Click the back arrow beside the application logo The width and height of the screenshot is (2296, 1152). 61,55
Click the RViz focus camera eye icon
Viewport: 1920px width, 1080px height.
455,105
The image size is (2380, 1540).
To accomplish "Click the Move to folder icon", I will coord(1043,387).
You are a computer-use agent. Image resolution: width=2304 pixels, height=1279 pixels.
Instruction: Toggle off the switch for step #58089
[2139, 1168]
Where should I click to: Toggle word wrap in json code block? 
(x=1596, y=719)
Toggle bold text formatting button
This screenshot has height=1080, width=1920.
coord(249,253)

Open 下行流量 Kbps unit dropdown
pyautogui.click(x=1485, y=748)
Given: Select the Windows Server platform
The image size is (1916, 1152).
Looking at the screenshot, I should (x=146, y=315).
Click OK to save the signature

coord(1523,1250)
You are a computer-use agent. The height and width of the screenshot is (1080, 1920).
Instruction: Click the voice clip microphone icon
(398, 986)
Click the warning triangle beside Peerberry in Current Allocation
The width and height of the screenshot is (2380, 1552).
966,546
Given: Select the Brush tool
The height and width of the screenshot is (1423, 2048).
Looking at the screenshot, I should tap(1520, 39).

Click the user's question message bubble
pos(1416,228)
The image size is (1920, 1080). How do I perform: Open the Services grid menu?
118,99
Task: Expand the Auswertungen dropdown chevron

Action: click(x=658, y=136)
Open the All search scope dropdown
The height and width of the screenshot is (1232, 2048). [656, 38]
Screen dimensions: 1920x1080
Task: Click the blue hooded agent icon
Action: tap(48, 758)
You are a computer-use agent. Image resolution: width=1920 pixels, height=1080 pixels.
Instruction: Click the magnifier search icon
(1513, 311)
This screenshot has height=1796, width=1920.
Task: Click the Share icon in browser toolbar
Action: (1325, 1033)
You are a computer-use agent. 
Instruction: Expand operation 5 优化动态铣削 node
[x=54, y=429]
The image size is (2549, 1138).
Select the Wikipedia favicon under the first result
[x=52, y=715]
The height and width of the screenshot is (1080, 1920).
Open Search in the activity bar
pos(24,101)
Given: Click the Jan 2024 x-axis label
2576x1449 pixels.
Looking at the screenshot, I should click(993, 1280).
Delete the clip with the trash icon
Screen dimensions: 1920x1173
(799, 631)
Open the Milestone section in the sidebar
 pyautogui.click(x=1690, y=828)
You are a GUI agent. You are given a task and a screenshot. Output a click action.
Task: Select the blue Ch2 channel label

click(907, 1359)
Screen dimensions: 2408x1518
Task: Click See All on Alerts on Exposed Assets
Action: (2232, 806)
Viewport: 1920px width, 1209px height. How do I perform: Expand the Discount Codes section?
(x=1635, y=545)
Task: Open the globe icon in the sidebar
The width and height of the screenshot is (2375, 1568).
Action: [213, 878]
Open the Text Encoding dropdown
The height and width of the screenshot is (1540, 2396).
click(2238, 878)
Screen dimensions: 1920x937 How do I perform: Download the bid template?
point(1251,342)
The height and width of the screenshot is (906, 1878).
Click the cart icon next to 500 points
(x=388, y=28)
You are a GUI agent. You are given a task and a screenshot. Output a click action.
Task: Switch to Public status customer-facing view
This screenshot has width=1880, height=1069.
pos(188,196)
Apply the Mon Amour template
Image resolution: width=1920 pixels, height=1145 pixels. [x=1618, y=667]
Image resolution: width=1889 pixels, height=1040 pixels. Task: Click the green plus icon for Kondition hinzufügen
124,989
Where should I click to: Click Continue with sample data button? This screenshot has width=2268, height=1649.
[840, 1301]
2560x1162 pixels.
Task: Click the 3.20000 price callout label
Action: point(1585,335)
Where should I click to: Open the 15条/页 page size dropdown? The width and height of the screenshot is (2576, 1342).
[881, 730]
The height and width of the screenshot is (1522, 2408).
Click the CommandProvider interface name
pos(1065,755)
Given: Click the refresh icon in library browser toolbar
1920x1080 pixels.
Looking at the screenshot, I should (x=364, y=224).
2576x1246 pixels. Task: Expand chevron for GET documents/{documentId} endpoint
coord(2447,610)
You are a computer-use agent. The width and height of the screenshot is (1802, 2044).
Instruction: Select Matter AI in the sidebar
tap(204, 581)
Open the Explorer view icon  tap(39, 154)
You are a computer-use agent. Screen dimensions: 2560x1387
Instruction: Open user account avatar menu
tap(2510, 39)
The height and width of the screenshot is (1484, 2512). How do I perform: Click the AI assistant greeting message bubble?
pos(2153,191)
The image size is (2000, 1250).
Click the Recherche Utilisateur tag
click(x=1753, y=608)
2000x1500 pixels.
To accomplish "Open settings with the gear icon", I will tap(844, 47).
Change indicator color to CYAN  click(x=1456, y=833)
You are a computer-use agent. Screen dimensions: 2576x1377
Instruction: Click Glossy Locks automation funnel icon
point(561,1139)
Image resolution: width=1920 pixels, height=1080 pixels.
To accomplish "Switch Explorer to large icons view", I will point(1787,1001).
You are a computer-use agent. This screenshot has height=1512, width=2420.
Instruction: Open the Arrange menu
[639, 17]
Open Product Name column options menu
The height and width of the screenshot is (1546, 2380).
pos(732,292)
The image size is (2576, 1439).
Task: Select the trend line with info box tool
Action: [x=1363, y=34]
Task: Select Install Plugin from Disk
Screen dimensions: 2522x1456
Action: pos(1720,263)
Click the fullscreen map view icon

—————

Looking at the data above, write out exactly the lines that start at the one containing "You are a computer-use agent. Image resolution: width=1920" and end at the one containing "Given: Click the Jan 2024 x-axis label"; include both and nothing beyond.

**Response to the task**
You are a computer-use agent. Image resolution: width=1920 pixels, height=1080 pixels.
Instruction: Click the magnifier search icon
(1513, 311)
This screenshot has height=1796, width=1920.
Task: Click the Share icon in browser toolbar
Action: (1325, 1033)
You are a computer-use agent. 
Instruction: Expand operation 5 优化动态铣削 node
[x=54, y=429]
The image size is (2549, 1138).
Select the Wikipedia favicon under the first result
[x=52, y=715]
The height and width of the screenshot is (1080, 1920).
Open Search in the activity bar
pos(24,101)
Given: Click the Jan 2024 x-axis label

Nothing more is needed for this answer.